Starting at the top line and ending at the last, restate the records exactly.

Segment Start: RECORDS FOR THE TASK

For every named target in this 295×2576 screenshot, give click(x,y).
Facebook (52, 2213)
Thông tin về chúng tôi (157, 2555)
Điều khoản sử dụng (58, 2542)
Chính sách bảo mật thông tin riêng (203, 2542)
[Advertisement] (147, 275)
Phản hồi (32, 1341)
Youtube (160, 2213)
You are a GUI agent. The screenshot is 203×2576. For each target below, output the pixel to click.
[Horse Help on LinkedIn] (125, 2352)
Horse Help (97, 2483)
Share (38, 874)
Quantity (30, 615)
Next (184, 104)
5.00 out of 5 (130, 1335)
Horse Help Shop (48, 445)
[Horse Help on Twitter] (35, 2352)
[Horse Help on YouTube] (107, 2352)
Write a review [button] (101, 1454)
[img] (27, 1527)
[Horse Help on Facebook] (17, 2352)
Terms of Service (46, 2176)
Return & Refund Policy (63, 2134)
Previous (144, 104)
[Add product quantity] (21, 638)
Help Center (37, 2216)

Segment End: RECORDS FOR THE TASK

● SOLUTION TO THE EXERCISE
For every named target in this 295×2576 screenshot, give click(x,y).
Facebook (52, 2213)
Thông tin về chúng tôi (157, 2555)
Điều khoản sử dụng (58, 2542)
Chính sách bảo mật thông tin riêng (203, 2542)
[Advertisement] (147, 275)
Phản hồi (32, 1341)
Youtube (160, 2213)
You are a GUI agent. The screenshot is 203×2576. For each target below, output the pixel to click.
[Horse Help on LinkedIn] (125, 2352)
Horse Help (97, 2483)
Share (38, 874)
Quantity (30, 615)
Next (184, 104)
5.00 out of 5 (130, 1335)
Horse Help Shop (48, 445)
[Horse Help on Twitter] (35, 2352)
[Horse Help on YouTube] (107, 2352)
Write a review [button] (101, 1454)
[img] (27, 1527)
[Horse Help on Facebook] (17, 2352)
Terms of Service (46, 2176)
Return & Refund Policy (63, 2134)
Previous (144, 104)
[Add product quantity] (21, 638)
Help Center (37, 2216)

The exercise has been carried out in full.